The next day on 25 June, the cease-fire collapsed, with clashes resuming west of Idlib as Hay'at Tahrir al-Sham strengthened its positions with gear, soldiers, and vehicles. Meanwhile, HTS brought in reinforcements for a new assault on Arab Said. On the same day a former rebel fighter from the Suqour al-Sham Brigades was injured and died from his injuries during clashes west of Idlib city, when a stray artillery shell landed near his home in the village of Ma'artin. Clashes continued through the day as both HTS and the So Be Steadfast Operations Room exchanged shelling west of Idlib around Arab Saeed, during the clashes five Guardians of Religion Organizations fighters were killed and four HTS fighters were also killed. After intervention from Shuria men and elders in the Jisr ash-Shugur countryside, Hurras al-Din withdrew from the Al-Yaqoubiya checkpoint and headed to areas near the villages of al-Harameh and Zarzour. As heavy fighting continued in Arab Said, HTS managed to recapture the Idlib Central Prison from HaD, and stationed heavy weapons and vehicles at the site. One tracked vehicle was destroyed by HaD during the clashes. The death count rose to 19, with 12 HaD and nine HTS fighters confirmed dead.

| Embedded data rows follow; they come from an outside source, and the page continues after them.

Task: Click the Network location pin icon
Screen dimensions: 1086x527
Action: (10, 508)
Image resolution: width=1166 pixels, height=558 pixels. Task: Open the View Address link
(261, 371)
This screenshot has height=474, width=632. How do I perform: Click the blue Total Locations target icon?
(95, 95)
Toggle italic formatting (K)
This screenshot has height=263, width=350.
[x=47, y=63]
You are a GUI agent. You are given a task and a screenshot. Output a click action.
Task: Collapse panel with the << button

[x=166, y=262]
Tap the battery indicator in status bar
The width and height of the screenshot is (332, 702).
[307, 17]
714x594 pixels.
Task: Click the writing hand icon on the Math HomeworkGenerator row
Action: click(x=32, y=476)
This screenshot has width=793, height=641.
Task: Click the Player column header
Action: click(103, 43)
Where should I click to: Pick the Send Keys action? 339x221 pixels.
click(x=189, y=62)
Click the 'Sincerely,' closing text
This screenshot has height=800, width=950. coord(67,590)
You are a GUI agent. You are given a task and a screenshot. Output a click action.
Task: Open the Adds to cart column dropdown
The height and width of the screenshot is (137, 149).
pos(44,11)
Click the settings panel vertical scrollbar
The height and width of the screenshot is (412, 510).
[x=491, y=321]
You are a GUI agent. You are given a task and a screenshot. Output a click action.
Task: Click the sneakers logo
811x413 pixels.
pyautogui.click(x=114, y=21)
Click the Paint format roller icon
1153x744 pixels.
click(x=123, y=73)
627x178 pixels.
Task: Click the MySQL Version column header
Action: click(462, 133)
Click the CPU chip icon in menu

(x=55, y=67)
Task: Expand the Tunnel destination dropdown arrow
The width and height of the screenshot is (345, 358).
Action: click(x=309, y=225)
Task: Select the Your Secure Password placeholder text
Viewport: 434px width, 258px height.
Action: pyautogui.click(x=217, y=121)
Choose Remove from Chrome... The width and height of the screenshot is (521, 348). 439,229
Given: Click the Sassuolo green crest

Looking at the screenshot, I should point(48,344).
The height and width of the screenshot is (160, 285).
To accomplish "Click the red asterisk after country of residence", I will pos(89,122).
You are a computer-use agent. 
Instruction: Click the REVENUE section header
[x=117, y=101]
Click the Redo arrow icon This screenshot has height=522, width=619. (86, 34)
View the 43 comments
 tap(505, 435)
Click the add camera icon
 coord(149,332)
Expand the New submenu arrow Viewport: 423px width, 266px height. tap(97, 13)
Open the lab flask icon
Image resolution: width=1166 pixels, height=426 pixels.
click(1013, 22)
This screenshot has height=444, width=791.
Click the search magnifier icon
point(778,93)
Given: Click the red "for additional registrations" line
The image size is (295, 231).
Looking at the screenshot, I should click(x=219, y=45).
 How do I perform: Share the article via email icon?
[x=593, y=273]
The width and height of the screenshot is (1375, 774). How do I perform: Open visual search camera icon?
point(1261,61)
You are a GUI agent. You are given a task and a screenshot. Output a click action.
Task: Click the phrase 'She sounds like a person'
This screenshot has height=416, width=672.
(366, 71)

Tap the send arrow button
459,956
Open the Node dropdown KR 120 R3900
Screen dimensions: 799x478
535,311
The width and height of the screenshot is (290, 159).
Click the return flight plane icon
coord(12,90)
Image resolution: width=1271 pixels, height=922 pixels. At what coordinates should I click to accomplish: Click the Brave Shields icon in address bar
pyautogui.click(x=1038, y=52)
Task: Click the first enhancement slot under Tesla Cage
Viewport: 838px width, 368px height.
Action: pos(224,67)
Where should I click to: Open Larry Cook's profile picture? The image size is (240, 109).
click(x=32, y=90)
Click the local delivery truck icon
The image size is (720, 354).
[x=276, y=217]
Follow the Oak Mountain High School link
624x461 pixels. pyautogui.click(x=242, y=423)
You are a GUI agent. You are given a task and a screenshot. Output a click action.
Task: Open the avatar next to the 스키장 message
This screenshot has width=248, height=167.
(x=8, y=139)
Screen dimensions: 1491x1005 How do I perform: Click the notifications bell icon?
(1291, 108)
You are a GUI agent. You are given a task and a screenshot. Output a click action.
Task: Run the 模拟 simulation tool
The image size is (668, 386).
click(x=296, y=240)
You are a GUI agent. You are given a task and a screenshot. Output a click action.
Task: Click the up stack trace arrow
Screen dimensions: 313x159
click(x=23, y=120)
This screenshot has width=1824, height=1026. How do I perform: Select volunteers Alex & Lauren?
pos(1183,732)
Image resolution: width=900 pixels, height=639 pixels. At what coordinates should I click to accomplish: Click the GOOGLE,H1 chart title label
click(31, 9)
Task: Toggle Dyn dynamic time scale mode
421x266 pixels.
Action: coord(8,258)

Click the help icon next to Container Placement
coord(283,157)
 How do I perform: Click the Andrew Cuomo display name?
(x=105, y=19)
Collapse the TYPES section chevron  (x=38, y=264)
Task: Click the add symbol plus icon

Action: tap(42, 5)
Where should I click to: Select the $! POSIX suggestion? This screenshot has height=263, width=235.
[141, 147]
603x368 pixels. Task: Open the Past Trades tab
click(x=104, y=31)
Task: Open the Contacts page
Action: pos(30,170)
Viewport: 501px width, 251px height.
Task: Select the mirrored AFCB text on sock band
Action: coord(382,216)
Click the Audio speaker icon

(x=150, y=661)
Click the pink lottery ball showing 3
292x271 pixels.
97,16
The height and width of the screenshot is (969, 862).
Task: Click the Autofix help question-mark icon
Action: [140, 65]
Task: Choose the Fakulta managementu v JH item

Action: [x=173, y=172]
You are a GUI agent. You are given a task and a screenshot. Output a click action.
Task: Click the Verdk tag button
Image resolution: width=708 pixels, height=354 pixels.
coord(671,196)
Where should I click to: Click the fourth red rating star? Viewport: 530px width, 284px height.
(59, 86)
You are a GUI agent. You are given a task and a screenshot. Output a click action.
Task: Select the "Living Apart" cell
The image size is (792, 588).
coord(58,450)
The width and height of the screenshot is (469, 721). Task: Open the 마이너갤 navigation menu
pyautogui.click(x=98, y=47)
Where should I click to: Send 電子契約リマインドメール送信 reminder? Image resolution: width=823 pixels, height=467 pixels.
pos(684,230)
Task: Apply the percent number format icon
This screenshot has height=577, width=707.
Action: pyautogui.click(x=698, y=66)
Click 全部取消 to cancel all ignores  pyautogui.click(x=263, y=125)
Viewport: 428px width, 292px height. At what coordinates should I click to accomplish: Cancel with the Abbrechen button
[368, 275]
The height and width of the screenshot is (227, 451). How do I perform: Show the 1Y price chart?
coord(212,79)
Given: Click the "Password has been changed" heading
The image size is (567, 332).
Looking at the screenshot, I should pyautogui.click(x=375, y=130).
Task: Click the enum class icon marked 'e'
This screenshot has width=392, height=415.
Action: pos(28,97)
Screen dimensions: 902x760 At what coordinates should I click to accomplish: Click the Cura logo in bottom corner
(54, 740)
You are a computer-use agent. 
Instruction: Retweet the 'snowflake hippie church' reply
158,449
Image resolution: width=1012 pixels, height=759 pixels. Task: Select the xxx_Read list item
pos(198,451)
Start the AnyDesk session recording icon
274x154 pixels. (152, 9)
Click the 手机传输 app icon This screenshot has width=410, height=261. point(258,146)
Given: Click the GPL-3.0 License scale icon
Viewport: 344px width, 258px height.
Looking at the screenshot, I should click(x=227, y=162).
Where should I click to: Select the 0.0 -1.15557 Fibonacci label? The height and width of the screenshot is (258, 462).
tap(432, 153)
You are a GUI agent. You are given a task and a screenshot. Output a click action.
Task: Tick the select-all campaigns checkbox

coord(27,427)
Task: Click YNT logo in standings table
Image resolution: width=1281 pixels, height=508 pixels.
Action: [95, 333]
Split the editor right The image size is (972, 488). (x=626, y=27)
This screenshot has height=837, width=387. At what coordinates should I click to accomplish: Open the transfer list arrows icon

On 26 June, clashes once again resumed after an initial calm. HTS advanced in the Arab Said area, capturing the water purification station and the Armanaz well. Hurras al-Din released an official statement announcing its willingness to remove the checkpoints under the condition that negotiations be held regarding the prisoners, and a judicial commission take up the issues raised. The two sides reportedly reached a new agreement: Hurras al-Din fighters could stay in Arab Said with their weapons, and anyone who wished to leave would be allowed to. The captured leaders would be tried by the Turkestan Islamic Party. The organization pledged to close all its headquarters and vow not to set up any more checkpoints. HaD was also to withdraw from all territory captured from HTS. The So Be Steadfast Operation Room's fighters were allowed to withdraw to rebel-held areas of Latakia, where some of its affiliates were stationed.

== Aftermath ==
Despite the ceasefire, HTS attacked checkpoints of the So Be Steadfast coalition in al-Hamameh village and its surrounding areas, and in the Sarmada border area, while also raiding headquarters in Sarmada and Sahel. Hurras al-Din condemned the actions, calling them a "treachery" which may revoke the agreements if they continued.

HTS resumed its actions against The Guardians of Religion Organization, sending out a statement declaring that all factions were to unify after the Fateh Mubin operations room, preventing any other coalitions from being formed and operating in Idlib governorate. On 28 June HTS stormed Arab Said and arrested prominent HaD commander Abu Omar Manhaj.

== Reactions ==
- Al-Qaeda – Al-Qaeda's general command issued a statement condemning HTS and calling for the group to cease its actions. It also urged fighters to disobey orders to carry out attacks.
- Hay'at Tahrir al-Sham – A spokesperson of Hay'at Tahrir al-Sham called the behavior of HaD "unacceptable". Pro-HTS Ebaa news agency accused the group of robbing civilians and surrounding the house of the former head of the Syrian Salvation Government. Other media accused al-Talli of trying to split the ranks of HTS.
- So Be Steadfast Operations Room – a spokesperson for the operations room accused HTS of escalating the situation. Abu al-Abd Ashidaa, the leader of Jihad Coordination, issued a message on his Telegram channel saying "After Tahrir al-Sham arrested immigrants and jihad leaders, and its failure to comply with sharia, and its insistence on arrogance and aggression, the 'Be Steadfast' factions put their barriers west of Idlib to stop the arrests." He stated that the operations room didn't want a fight, but warned it had the ability to defend itself and spread its influence across Idlib.